When it comes to direct mail, time is precious.

No matter how many hours you put into carefully crafting an appeal letter, your reader will most likely skim over it. You only have a few seconds to grab her attention and draw her in.

How can you get your reader to grasp the contents of your letter in a matter of seconds?

Harness the power of highlighting.

That means bolding and underlining sentences, phrases, and words. Yes, sometimes it’s cheesy. But leaning into the cheese can pay off.

You can use bolding and underlining to provide your reader with an instant roadmap through your letter, guiding her to its most important points. Your reader’s eyes will naturally fall first on text that jumps out. And that text can get to the crux of your appeal—the problem that needs to be solved, and how the reader can help solve it by making a gift.

All too often, organizations (particularly leadership) fall into the trap of thinking that their readers will pore over every line of their appeals. So they fiddle with the intricacies of phrasing on page three . . . and pooh-pooh highlighting as a direct mail gag that’s “not our style.”
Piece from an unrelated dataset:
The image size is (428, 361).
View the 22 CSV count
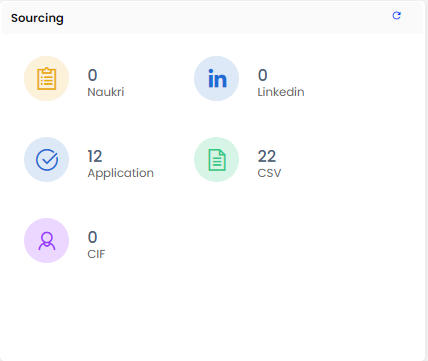click(267, 156)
This is a delusion. 99% of the letter’s recipients will NOT read the letter carefully. So if you’re not using highlighting in your direct response mail to show them instantly what’s up, they’re not going to understand your appeal at all.

If you highlight judiciously, the reader should be able to easily understand the story you’re trying to tell—and what you are specifically asking her to do in response—just by skimming what’s highlighted.
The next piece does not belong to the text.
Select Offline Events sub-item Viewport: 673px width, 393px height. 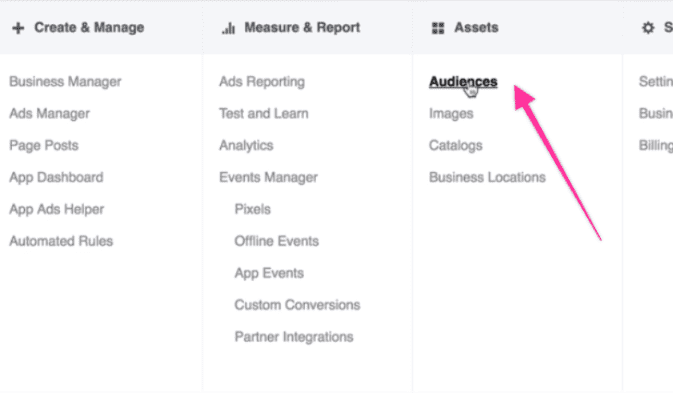(x=276, y=241)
But like all powerful tools, highlighting needs to be deployed with care. Highlight too little, and your reader will miss your main message. Highlight too much, and you end up confusing or annoying her by making everything seem important.

And when everything is important, nothing is. Think of highlighting like adding spice to a dish. Just a few pinches per page should do the trick. It’s there to give a kick, but shouldn’t visually overwhelm the recipient.

With that being said, here are some additional guidelines to keep in mind when deciding what to highlight:

  • Emphasize a sentence or phrase that clearly states the problem.
  • Highlight words that convey urgency—help your reader understand that the problem must be addressed today.
  • Highlight your call to action. Your reader must understand what steps she should take in response to the problem
  • Highlight sentences that put the reader in the center of the action. “You” is always a good word to emphasize.
  • Highlight simple sentences that show the concrete results a donation will produce. “You’ll provide a child in need with a backpack” is much more compelling than “You will give them hope.”
  • Don’t make your accomplishments the main focal point. Keep your highlighting focused on the donor, the problem, and the concrete solutions her gift will achieve.
  • Highlight sentences that pull on the heartstrings. Your donor will give based on an emotional response, not on a logical analysis of all the facts. The emotional appeal of your letter should be front, center, and bolded.

The most important takeaway? Never underestimate the value of an underlined sentence. It’s a small but powerful detail. With the right highlighting, your potential donor will hang on to your words instead of tossing your letter in the trash.